We knew that finding a turkey that would fit into our small oven would be challenging and Tim was agreeable to buying a turkey breast and a couple of legs and “building” ourselves a turkey. We had the required parts in our shopping cart when he discovered a whole frozen turkey that was under 8 pounds. I couldn’t say no, so we put back the fresh parts and plopped the frozen bird into the cart. With canned cranberry, jarred gravy and half a pumpkin pie our shopping was complete. We planned to cook it the next night and celebrate on the actual day.

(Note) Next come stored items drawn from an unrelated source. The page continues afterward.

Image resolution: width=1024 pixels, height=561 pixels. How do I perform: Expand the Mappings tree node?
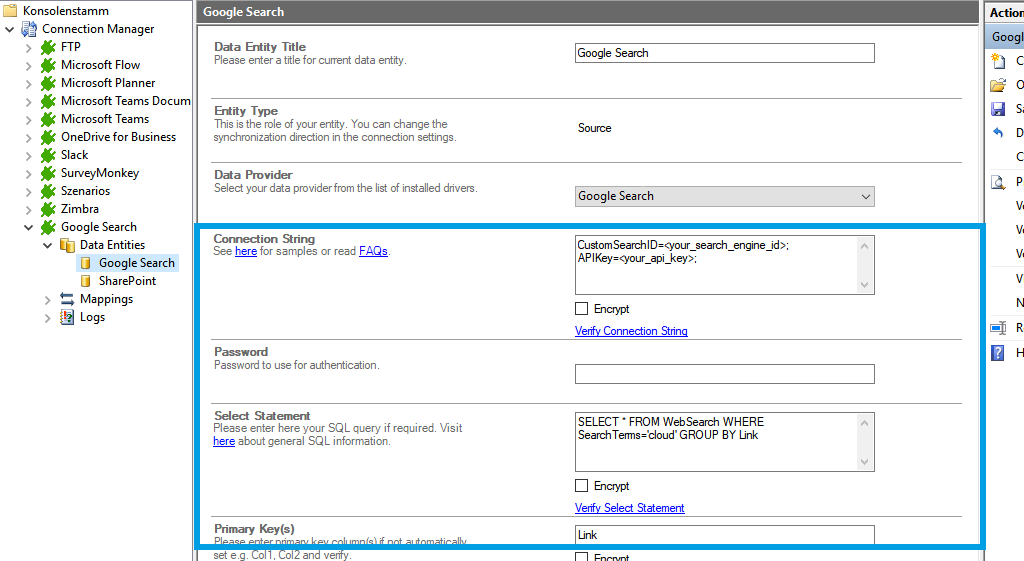pos(47,299)
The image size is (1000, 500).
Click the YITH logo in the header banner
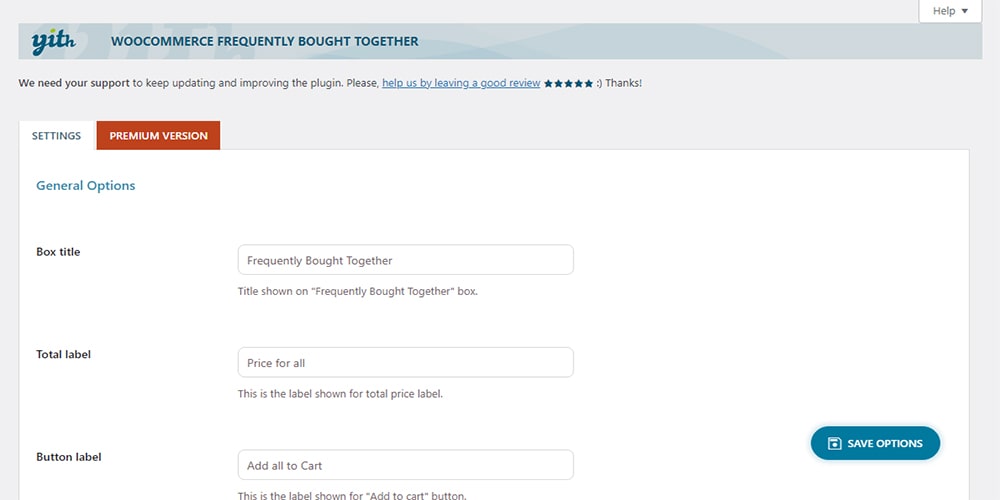(54, 41)
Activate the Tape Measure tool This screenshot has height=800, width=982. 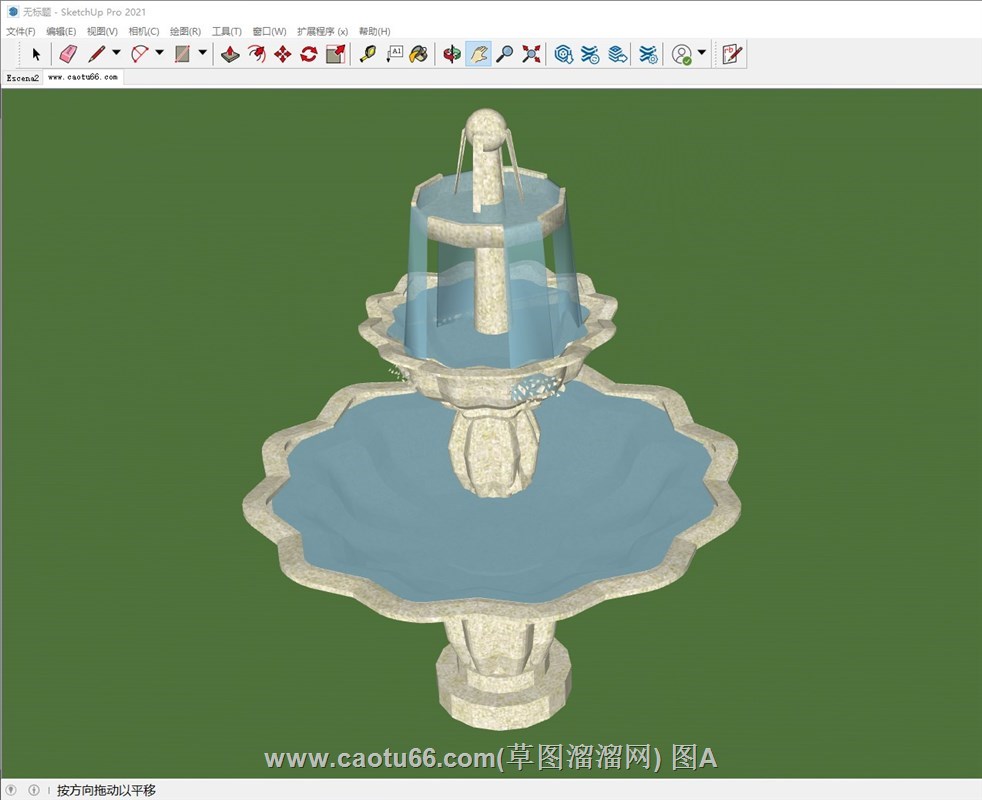(x=367, y=54)
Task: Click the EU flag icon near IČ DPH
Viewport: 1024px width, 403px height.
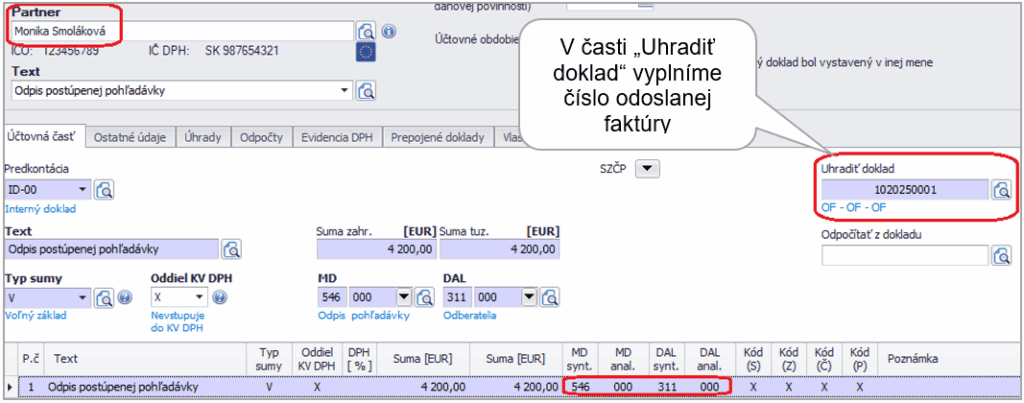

Mar-a-largo and Mighty Fine threw a wrench into our plans when they invited us to join them in town for a lobster thanksgiving dinner! Our partially defrosted bird went back in the fridge and we excitedly said yes to the lobster invitation! Jane and Brian had friends from Toronto in town and so we were a party of eight at the restaurant. It was a great evening with lots of laughs and excellent company.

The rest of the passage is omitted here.